*INPUT:*
========

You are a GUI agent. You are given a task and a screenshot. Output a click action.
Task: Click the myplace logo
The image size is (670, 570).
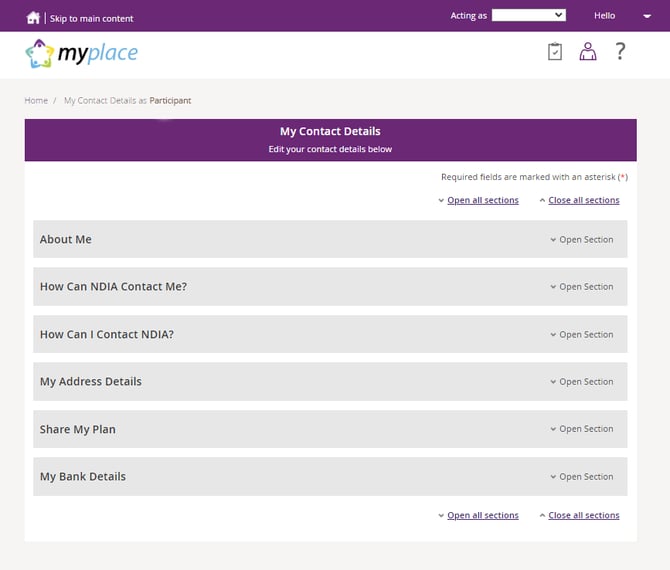[82, 53]
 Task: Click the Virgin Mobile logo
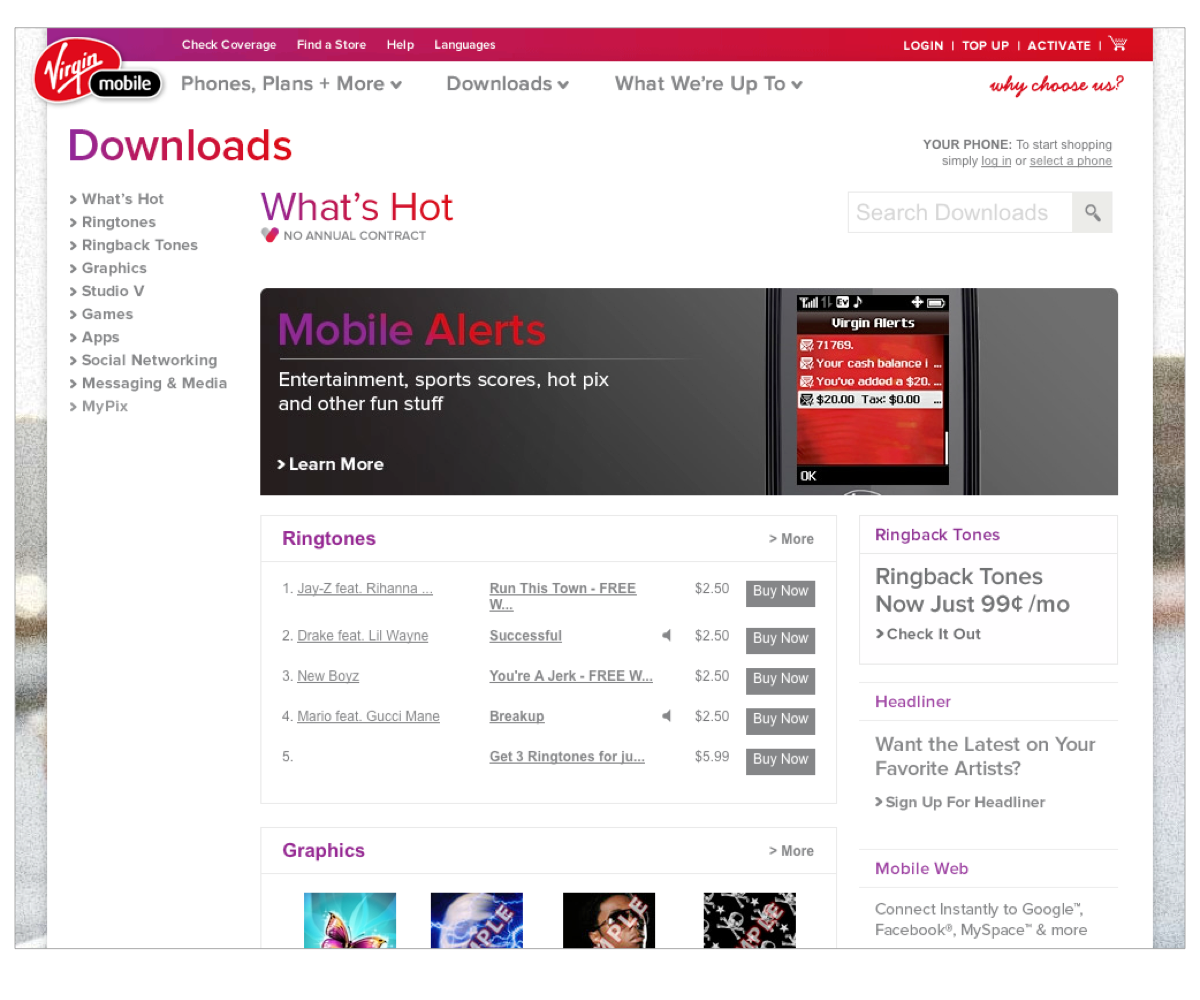tap(97, 70)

========

*REQUIREMENT:*
An exact restatement of the entries above is needed; no picture may appear in it.

*RESULT BELOW:*
You are a GUI agent. You are given a task and a screenshot. Output a click action.
Task: Click the myplace logo
The image size is (670, 570).
[82, 53]
 Task: Click the Virgin Mobile logo
tap(97, 70)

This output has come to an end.